REGION
[AKTUALIZACJA] Marszałek przedstawił raport. Janusz Koza: Te wskaźniki mnie przerażają
Marszałek województwa świętokrzyskiego Andrzej Bętkowski przedstawił raport dotyczący stanu regionu w 2020 roku. Jeszcze dziś radni zdecydują, czy obecny Zarząd Województwa otrzyma wotum zaufania. Okazuje się, że nie tylko opozycja ma wątpliwości.
– Był to rok ogromnych wyzwań. To czas kiedy mierzyliśmy się z wyzwaniami, związanymi z pandemią. Koronawirus zmienił życie wszystkich krajów na całym świecie.
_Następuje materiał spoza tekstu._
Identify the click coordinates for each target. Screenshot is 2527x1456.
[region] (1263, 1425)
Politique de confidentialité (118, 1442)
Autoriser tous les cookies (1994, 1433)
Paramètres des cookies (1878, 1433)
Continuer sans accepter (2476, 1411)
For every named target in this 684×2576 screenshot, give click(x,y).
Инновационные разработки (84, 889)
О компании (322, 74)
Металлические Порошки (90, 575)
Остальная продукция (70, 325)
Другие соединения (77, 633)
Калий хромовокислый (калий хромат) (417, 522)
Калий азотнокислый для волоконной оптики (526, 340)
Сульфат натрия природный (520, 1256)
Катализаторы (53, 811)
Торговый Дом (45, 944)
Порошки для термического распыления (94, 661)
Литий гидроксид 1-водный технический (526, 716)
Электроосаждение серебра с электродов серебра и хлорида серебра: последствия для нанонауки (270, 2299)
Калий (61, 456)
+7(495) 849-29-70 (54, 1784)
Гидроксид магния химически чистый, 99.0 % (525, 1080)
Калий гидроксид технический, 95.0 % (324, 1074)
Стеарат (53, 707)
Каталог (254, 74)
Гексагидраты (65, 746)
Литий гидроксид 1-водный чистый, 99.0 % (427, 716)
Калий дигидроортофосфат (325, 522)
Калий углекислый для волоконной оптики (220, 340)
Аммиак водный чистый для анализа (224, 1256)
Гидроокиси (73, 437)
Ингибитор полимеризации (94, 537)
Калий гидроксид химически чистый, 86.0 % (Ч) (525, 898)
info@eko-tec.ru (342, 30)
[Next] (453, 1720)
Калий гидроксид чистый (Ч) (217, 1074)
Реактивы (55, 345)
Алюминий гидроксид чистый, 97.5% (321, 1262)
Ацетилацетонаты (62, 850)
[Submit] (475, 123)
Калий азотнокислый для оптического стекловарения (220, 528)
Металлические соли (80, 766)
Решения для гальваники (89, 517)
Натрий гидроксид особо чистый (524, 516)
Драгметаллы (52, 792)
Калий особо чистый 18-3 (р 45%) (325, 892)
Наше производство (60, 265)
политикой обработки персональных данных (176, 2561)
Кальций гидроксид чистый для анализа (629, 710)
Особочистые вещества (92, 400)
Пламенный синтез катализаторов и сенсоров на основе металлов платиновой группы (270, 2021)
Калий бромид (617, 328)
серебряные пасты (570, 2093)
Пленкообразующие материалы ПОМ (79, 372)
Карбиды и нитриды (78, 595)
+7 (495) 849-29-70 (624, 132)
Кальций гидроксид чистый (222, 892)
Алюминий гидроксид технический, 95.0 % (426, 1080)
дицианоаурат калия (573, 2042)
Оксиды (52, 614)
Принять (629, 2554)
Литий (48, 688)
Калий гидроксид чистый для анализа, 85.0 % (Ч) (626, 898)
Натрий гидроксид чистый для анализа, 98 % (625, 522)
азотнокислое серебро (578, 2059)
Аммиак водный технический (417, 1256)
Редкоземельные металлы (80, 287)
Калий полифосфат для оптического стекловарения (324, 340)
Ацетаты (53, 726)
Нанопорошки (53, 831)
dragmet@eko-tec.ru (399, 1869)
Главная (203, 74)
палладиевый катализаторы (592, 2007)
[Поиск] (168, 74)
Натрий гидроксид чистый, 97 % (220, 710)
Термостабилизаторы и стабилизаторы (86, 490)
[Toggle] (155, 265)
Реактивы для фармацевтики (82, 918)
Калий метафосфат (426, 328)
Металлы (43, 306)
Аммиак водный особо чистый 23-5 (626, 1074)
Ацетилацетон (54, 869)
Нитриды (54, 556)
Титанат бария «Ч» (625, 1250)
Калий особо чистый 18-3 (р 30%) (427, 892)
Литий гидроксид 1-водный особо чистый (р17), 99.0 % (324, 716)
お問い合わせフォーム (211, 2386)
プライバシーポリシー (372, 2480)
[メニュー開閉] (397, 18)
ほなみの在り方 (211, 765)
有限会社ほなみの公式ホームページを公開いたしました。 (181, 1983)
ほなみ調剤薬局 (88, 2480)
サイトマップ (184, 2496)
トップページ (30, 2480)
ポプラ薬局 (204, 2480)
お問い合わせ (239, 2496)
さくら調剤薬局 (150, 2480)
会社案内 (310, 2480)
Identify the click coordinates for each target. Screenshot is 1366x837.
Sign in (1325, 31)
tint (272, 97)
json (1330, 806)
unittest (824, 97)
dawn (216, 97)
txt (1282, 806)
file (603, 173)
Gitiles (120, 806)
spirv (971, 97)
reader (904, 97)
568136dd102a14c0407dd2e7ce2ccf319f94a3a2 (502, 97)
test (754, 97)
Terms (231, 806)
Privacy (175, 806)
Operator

Celem rządów państw było zapewnienie ochrony zdrowia, ale także gospodarki i miejsc pracy. To zdominowało działania również samorządów. Zarząd Województwa Świętokrzyskiego niezwłocznie podjął wysiłki, aby wspomóc służbę zdrowia, a jednocześnie pomóc gospodarce. Przygotowaliśmy Tarczę Antykryzysową, na którą przeznaczyliśmy 340 milionów złotych. To pomogło świętokrzyskim przedsiębiorcom – tłumaczył marszałek Andrzej Bętkowski, który mówi również o wzroście wynagrodzeń oraz zmniejszeniu bierności zawodowej. Wśród kolejnych wyzwań marszałek wymienił negatywne procesy demograficzne i warunki życia, w szczególności młodych, mieszkańców naszego regionu.
TREŚĆ RAPORTU O STANIE WOJEWÓDZTWA
Niezadowoleni z treści raportu byli radni opozycji.
– To duża umiejętność, żeby tak słabe dane przedstawić w tak piękny sposób Leszek Wawrzyła z Polskiego Stronnictwa Ludowego. Niektóre statystyki zostały pominięte. Chodzi tu o niski poziom kapitału inwestycyjnego, nakłady inwestycyjne i słaba działalność badawczo-rozwojowa, a także bezrobocie – podkreślał Leszek Wawrzyła z Polskiego Stronnictwa Ludowego.
Z wyników raportu nie jest zadowolony także Janusz Koza, który do Sejmiku Województwa Świętokrzyskiego dostał się z listy Prawa i Sprawiedliwości.
– Te wskaźniki mnie przerażają, bo świadcza o tym, że nasze kochane województwo świętokrzyskie jest w stagnacji,a w wielu obszarach się zwija – mówił Janusz Koza.